> _WHAT YOU ARE ASKED TO DO_
Output the lines of the entries below beginning at the one with "Given: Click the teal bar chart forecast icon" and ending with the last, exactly as written and without pictures.

[Stored items]

──────────────────────────────

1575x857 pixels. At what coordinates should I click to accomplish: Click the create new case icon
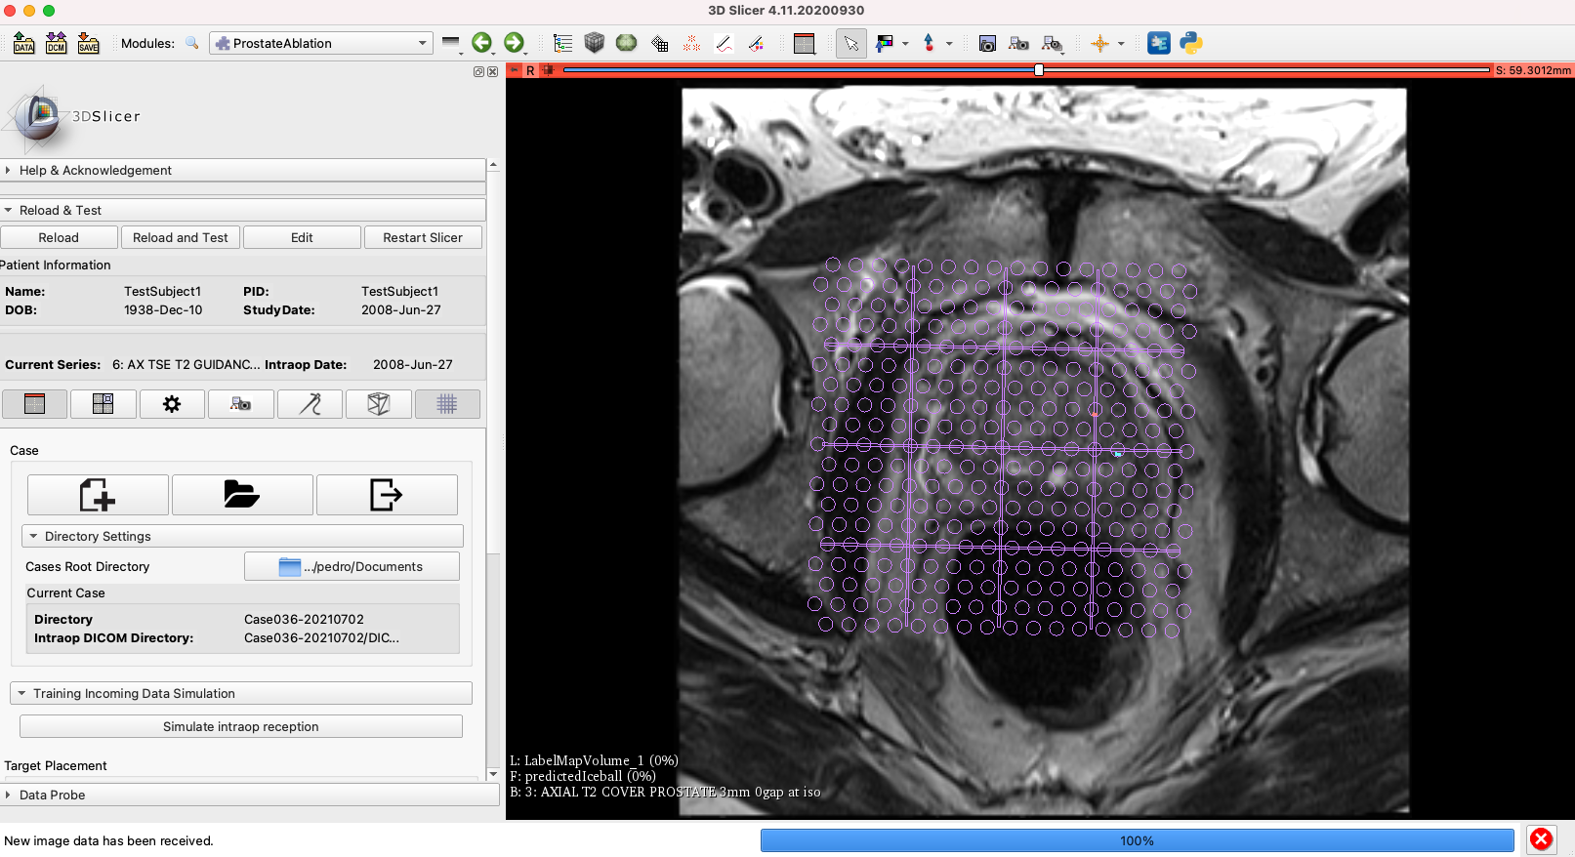[98, 495]
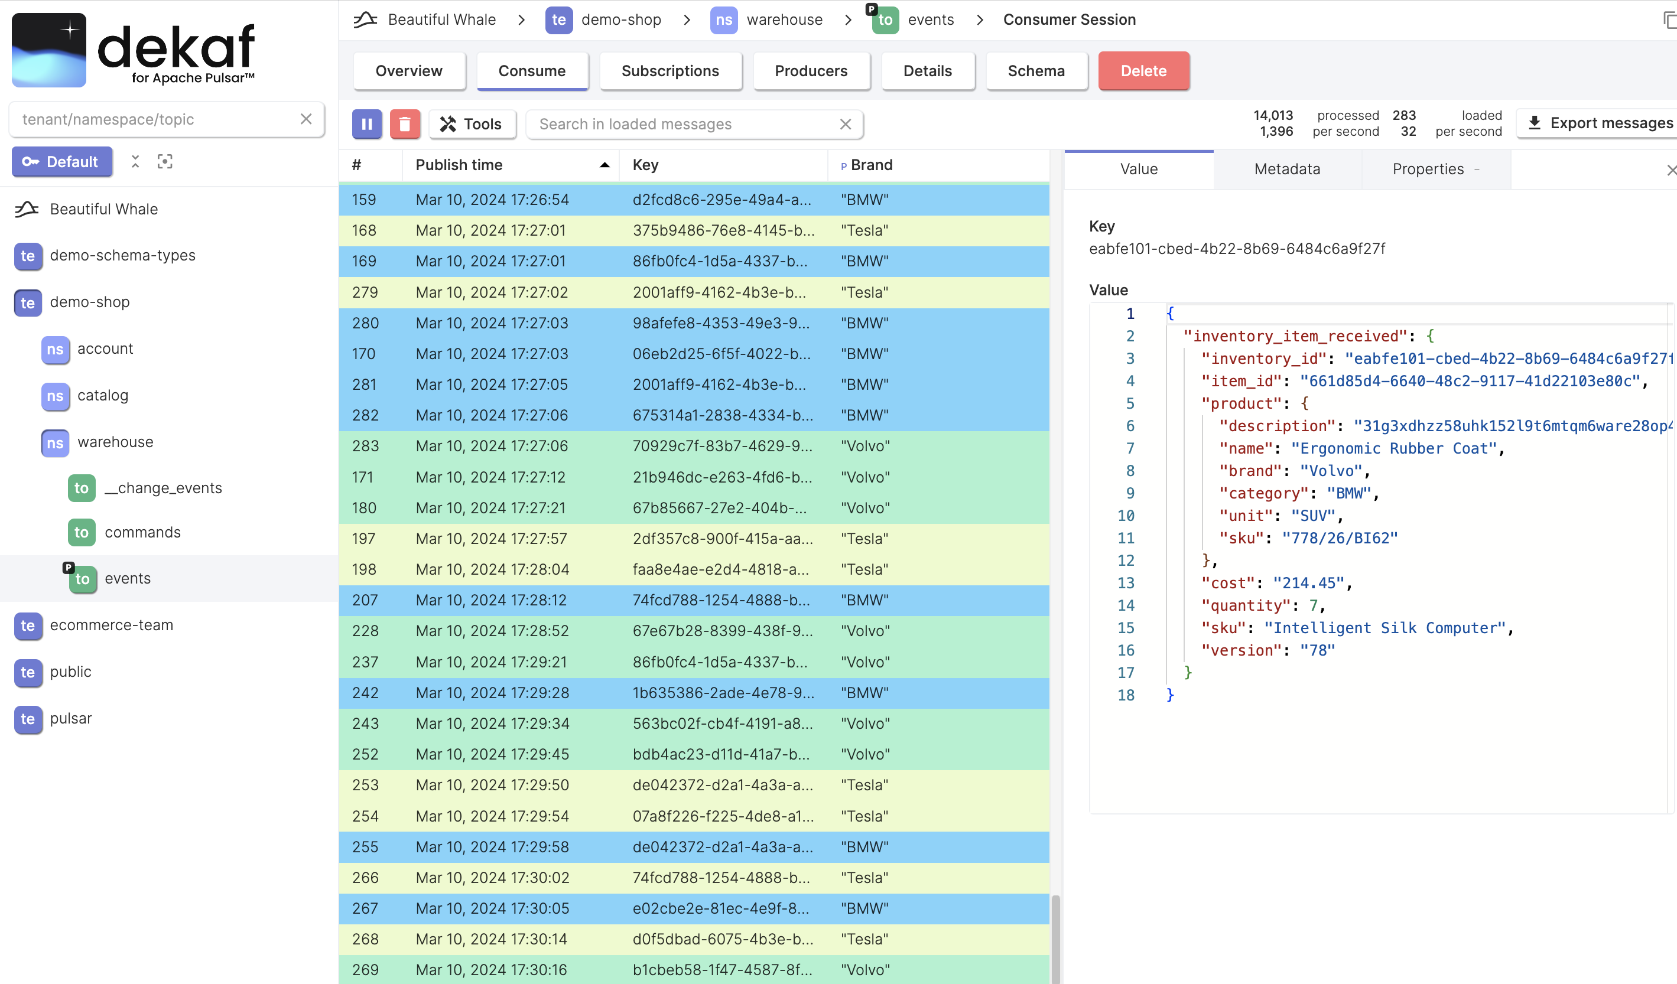
Task: Click the pause/resume consumer session icon
Action: coord(367,123)
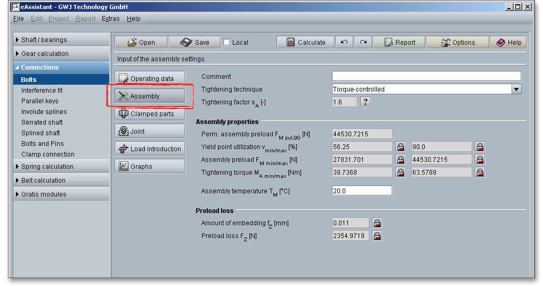Open the Load introduction section
The width and height of the screenshot is (543, 286).
coord(150,149)
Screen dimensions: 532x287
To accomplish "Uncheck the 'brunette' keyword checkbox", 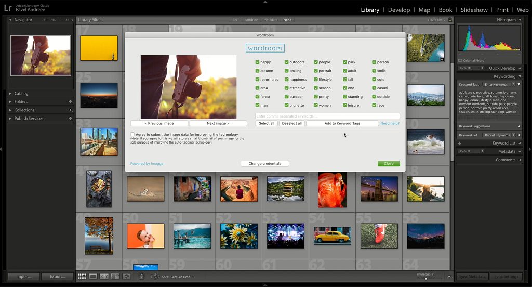I will [x=287, y=106].
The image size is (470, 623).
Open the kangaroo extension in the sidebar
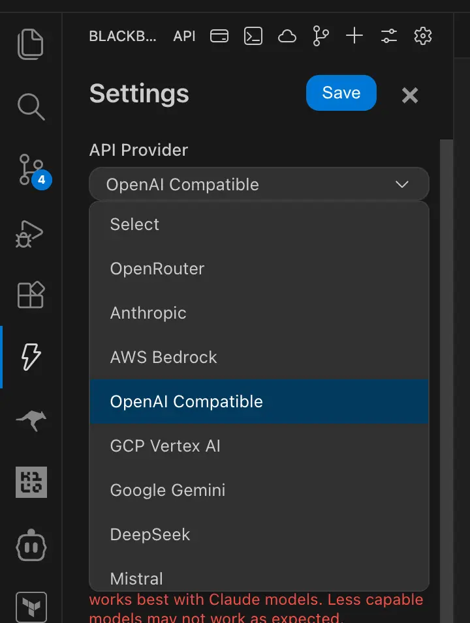tap(31, 420)
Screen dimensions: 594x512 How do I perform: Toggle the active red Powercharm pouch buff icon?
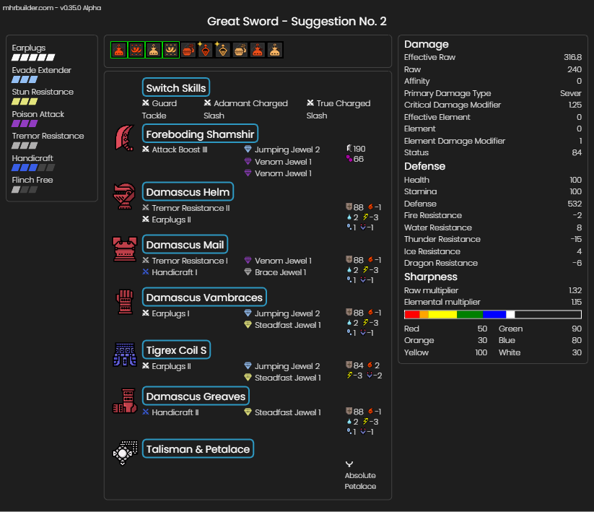point(119,50)
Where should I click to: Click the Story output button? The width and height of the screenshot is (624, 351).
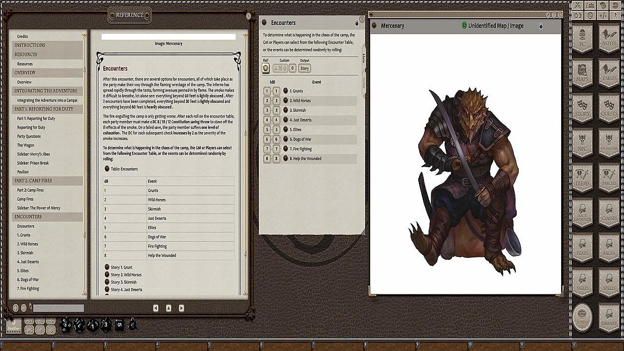[x=305, y=68]
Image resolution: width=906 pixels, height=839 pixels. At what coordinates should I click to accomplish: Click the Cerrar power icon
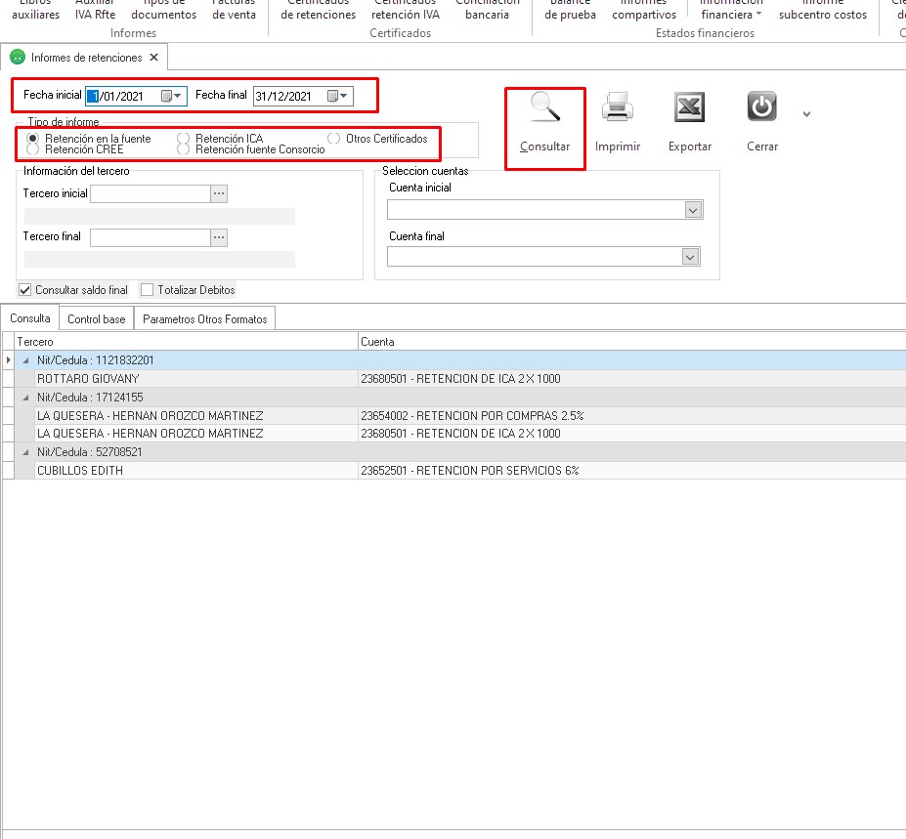(762, 107)
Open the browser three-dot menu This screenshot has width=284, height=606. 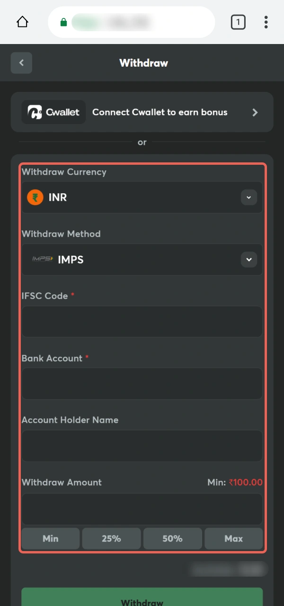pyautogui.click(x=266, y=22)
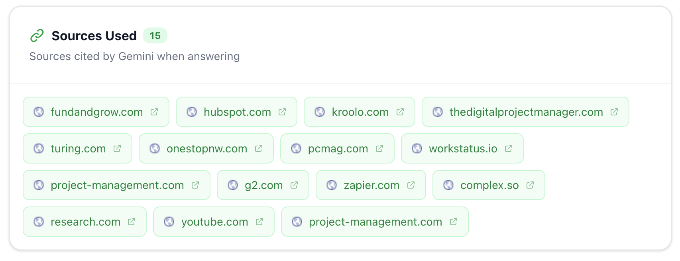The height and width of the screenshot is (261, 680).
Task: Click the external-link icon on workstatus.io
Action: point(508,148)
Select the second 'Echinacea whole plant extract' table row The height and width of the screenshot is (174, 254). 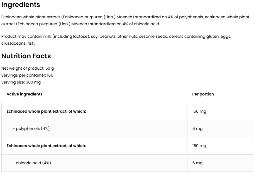(46, 146)
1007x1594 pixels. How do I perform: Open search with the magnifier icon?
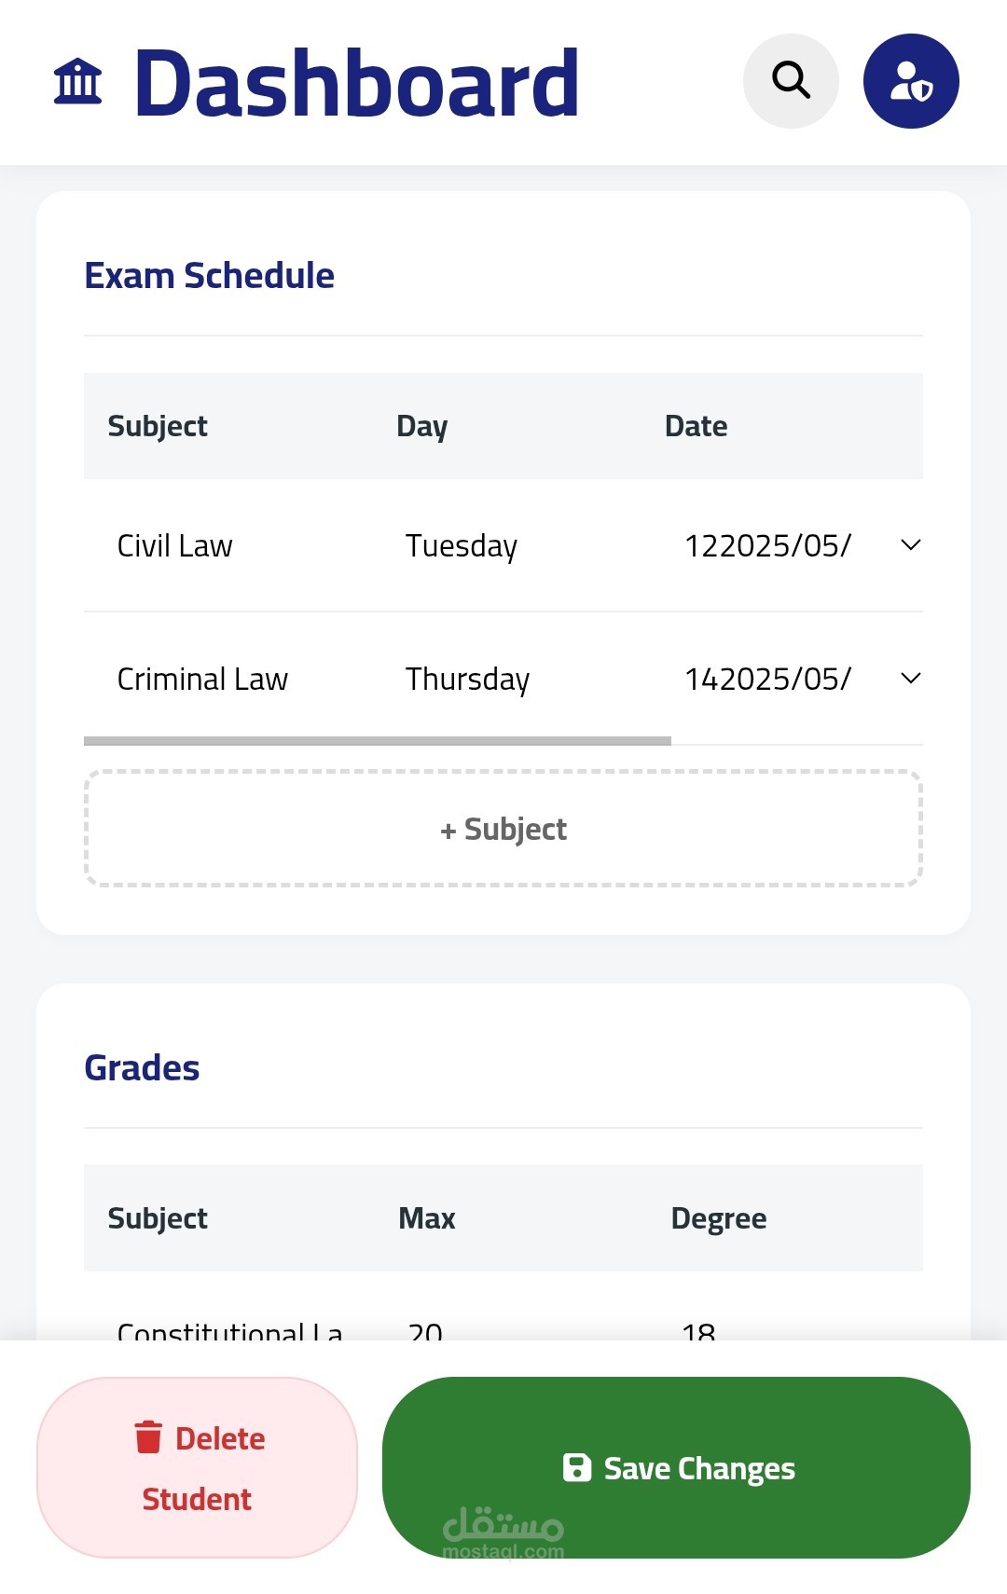pos(791,81)
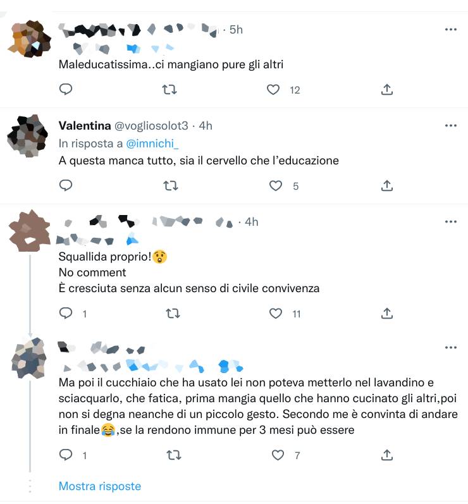Like the cucchiaio tweet with 7 likes

coord(278,455)
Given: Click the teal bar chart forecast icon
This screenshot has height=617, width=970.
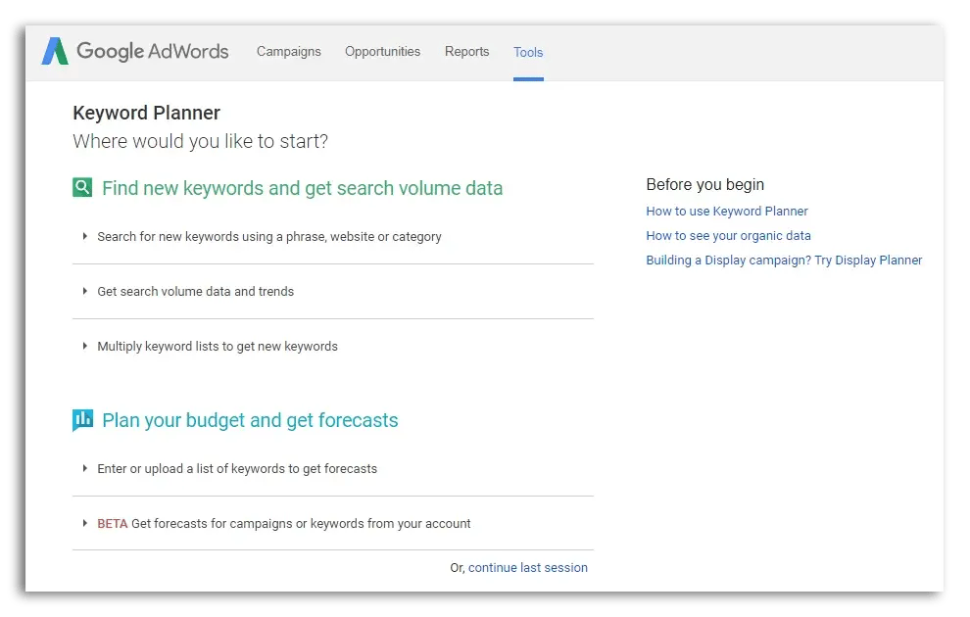Looking at the screenshot, I should pyautogui.click(x=82, y=419).
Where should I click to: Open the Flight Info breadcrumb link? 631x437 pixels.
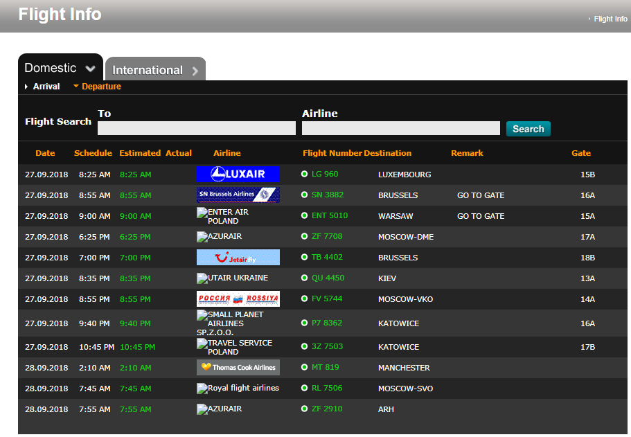click(x=610, y=19)
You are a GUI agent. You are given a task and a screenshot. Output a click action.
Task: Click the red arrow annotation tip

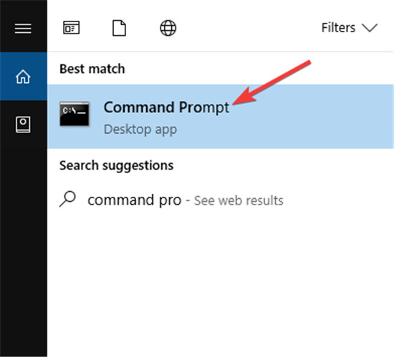tap(234, 103)
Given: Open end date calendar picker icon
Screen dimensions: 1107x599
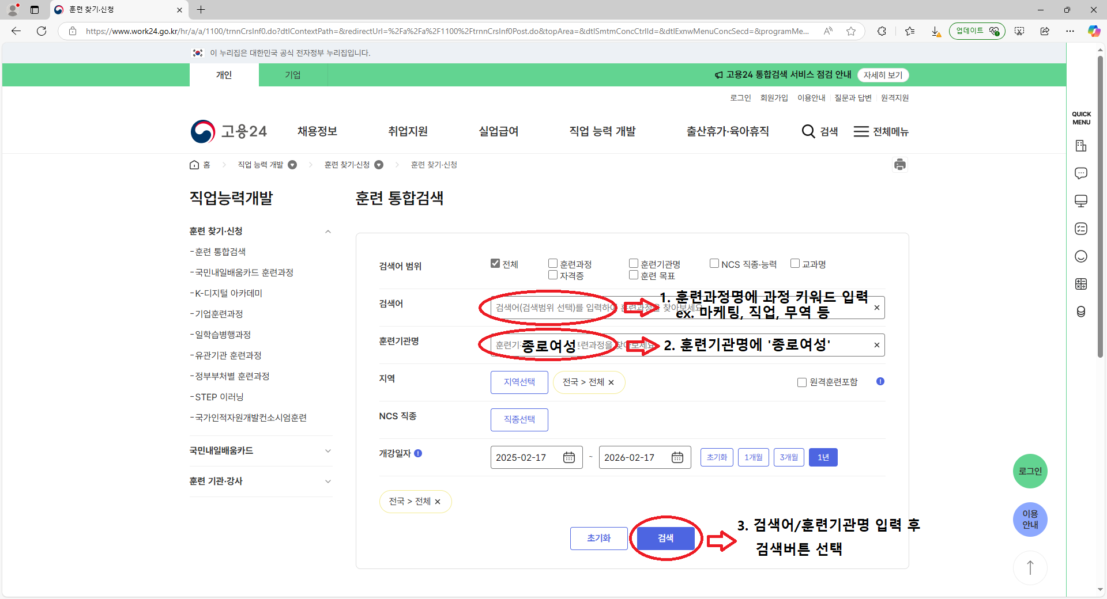Looking at the screenshot, I should click(x=677, y=457).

──────────────────────────────

> _SOLUTION TO THE EXERCISE_
Given: Click the teal bar chart forecast icon
This screenshot has height=617, width=970.
Looking at the screenshot, I should pyautogui.click(x=82, y=419).
Where should I click to: Open the Flight Info breadcrumb link? 631x437 pixels.
click(x=610, y=19)
You are a GUI agent. You are given a task and a screenshot. Output a click action.
Task: Click the red arrow annotation tip

tap(234, 103)
Given: Open end date calendar picker icon
Screen dimensions: 1107x599
Looking at the screenshot, I should click(x=677, y=457).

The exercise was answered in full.